◆ **Stored data**:
^^^^

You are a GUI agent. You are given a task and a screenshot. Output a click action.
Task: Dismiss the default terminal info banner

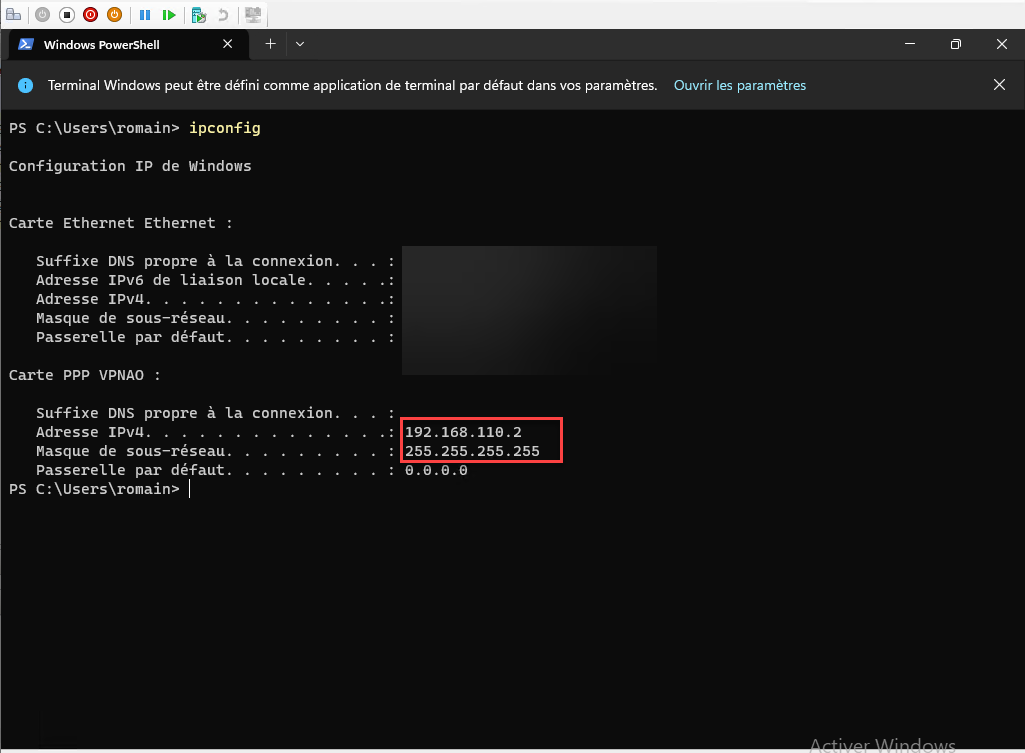pyautogui.click(x=999, y=85)
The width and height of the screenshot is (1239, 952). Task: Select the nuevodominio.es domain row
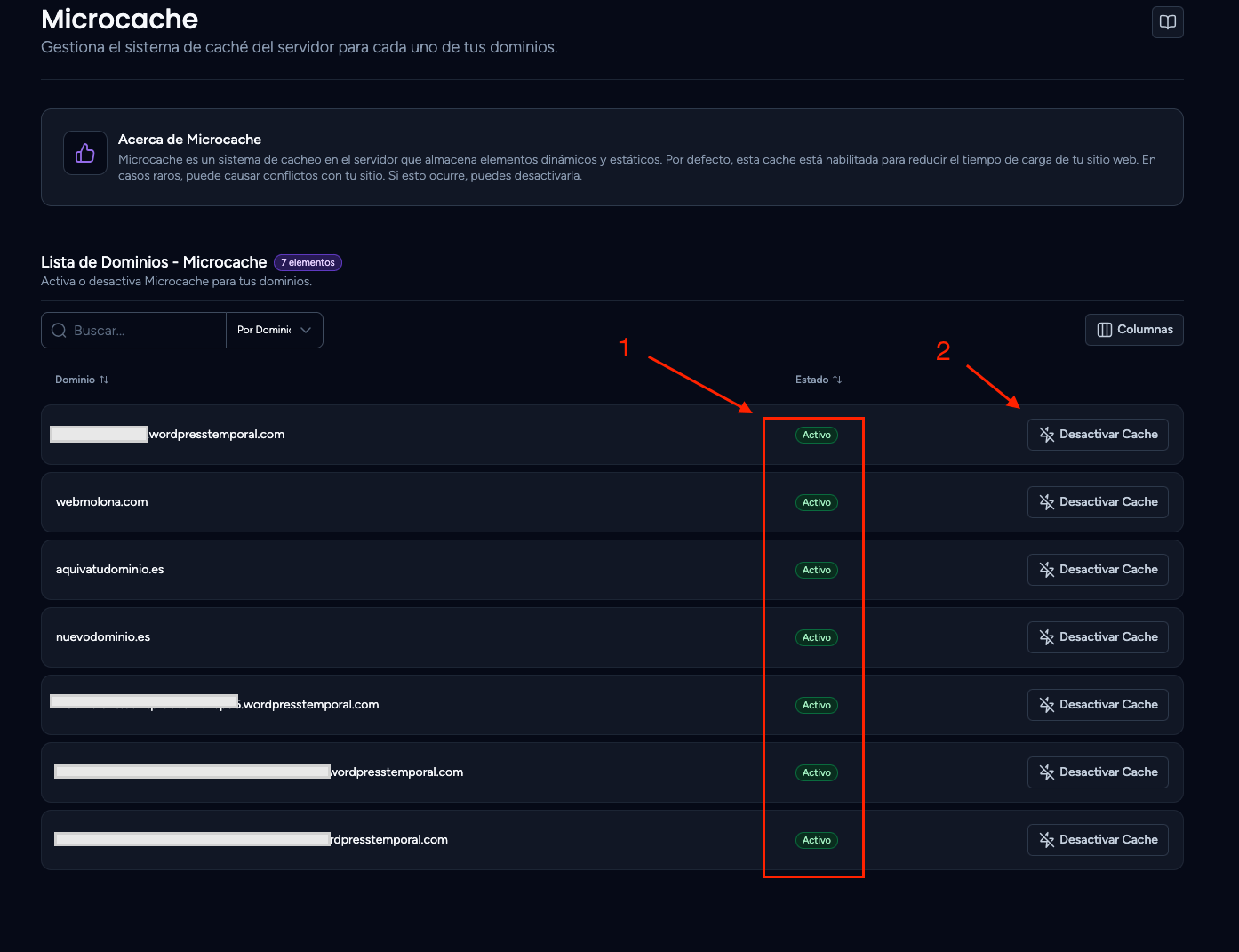pos(612,637)
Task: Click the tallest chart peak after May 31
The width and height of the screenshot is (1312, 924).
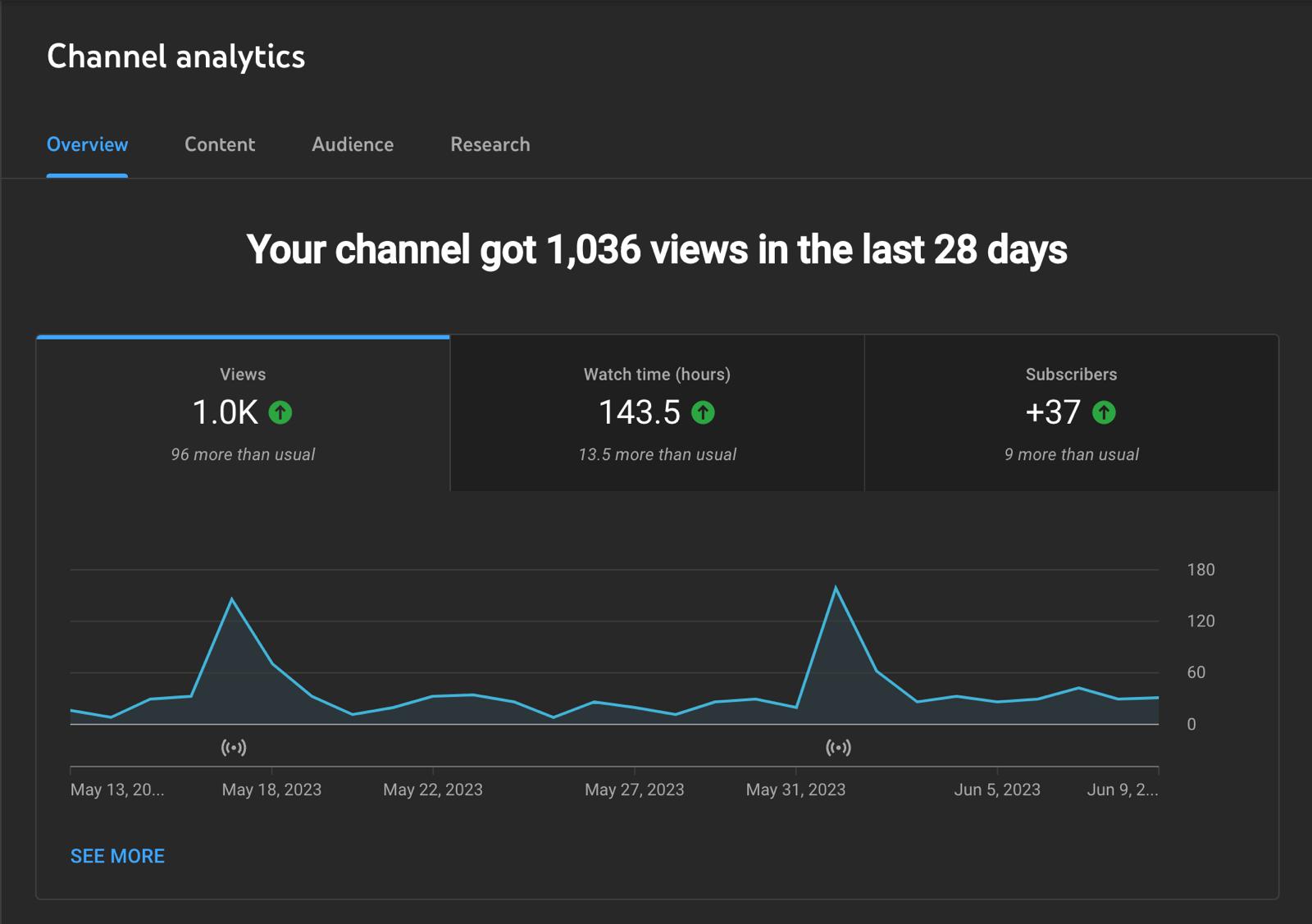Action: (836, 587)
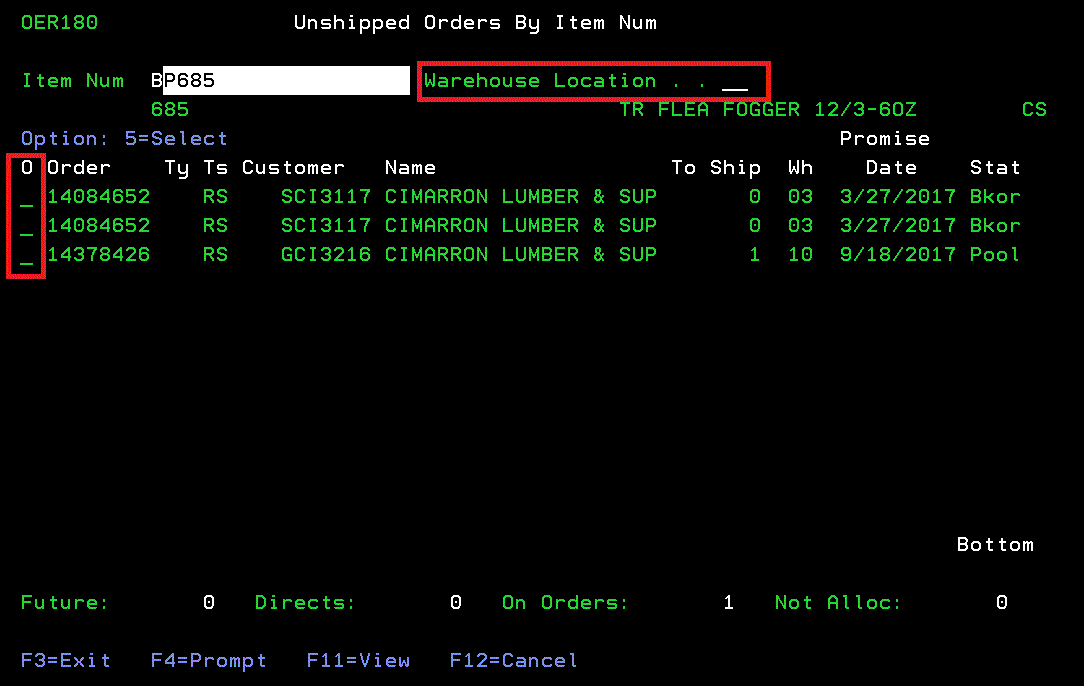Click the promise date 9/18/2017
The height and width of the screenshot is (686, 1084).
click(898, 255)
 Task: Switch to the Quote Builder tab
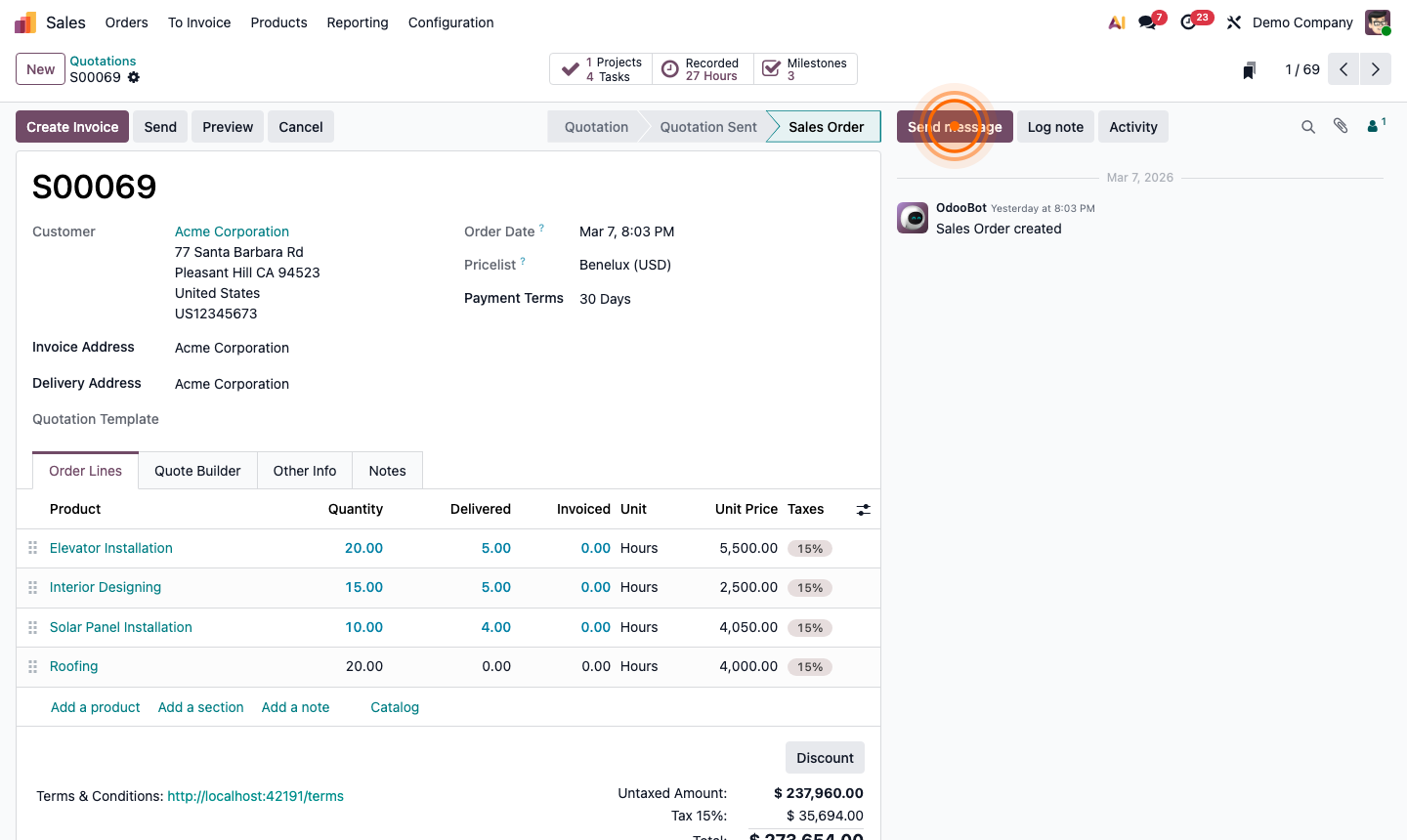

^^^^

◆ **Action item**:
Transcribe every entry word for word, but skip the pictures.

◆ **Task result**:
You are a GUI agent. You are given a task and a screenshot. Output a click action.
Task: Dismiss the default terminal info banner

pyautogui.click(x=999, y=85)
The width and height of the screenshot is (1239, 952). Task: Select the nuevodominio.es domain row
pos(612,637)
Task: Click the tallest chart peak after May 31
The width and height of the screenshot is (1312, 924).
Action: (836, 587)
Click the promise date 9/18/2017
The height and width of the screenshot is (686, 1084).
click(898, 255)
 Task: Switch to the Quote Builder tab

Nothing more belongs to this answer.